As it turns out, those advantages are often only for a select few. After coming here and realizing that the money, connections and opportunities were for those designated to be filtered up the Alabama chain of power, I was obviously very jaded with the University’s way of working and its “traditions,” if you will.
Many students have the exact same experience, but for those who do figure out how deep the issues of this institution are, many decide to either get bitter or get busy.
The bitter tend to resent the University while doing nothing about it. This is literally the worst type of person you can be on a college campus that has so much potential and so much to offer.
Don’t get me wrong, I too have questioned my decision in coming and staying here, to be associated with all that is wrong here. But if I have learned anything from this, it’s that to truly love something, you must recognize its flaws.

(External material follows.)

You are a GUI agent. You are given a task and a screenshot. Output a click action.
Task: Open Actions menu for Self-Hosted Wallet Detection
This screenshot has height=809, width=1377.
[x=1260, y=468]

Then you fight to make them better, because this University and its students deserve better.
The University of Alabama is a fine institution that is doing some amazing things. Amazing things that get overshadowed by voter fraud, apathy, racism, homophobia, backwards politics, a chilled First Amendment and more. When we would rather allow quiet injustices to continue to slip by instead of causing a stir and shedding some light, we have committed the greatest injustice of all.
So give a damn.
Literally, give a damn about something – about anything. Continue to exercise, stretch and strengthen students’ rights to free speech on campus. If you care about something, speak up, even when the administration, the Machine or your own peers deny you that right.
The only thing potentially worse than what goes on in this campus, city and state is the apathy that allows it to happen.
To the people who don’t vote because it “won’t matter anyway” or who don’t speak up because you are “just a number” : You are a human being with a voice, and you are surrounded by 35,000 other students with voices. Someone is going to agree with you.
So I’m still glad I came to The University of Alabama. One, because I am learning how to deal with an administration who is willing to slither its way out of having a spine, leaders who put themselves first and students who are willing to watch it happen. Thanks for the reality check.
And two, because, fortunately, the University is not solely composed of onlookers. I have met some of the most inspiring people in my life while at this University, people who taught me these exact lessons, who showed me what it meant to “do something about it” and care – whether it’s about this school or what I did with the time I spent here.
Katherine Owen was the production editor of The Crimson White.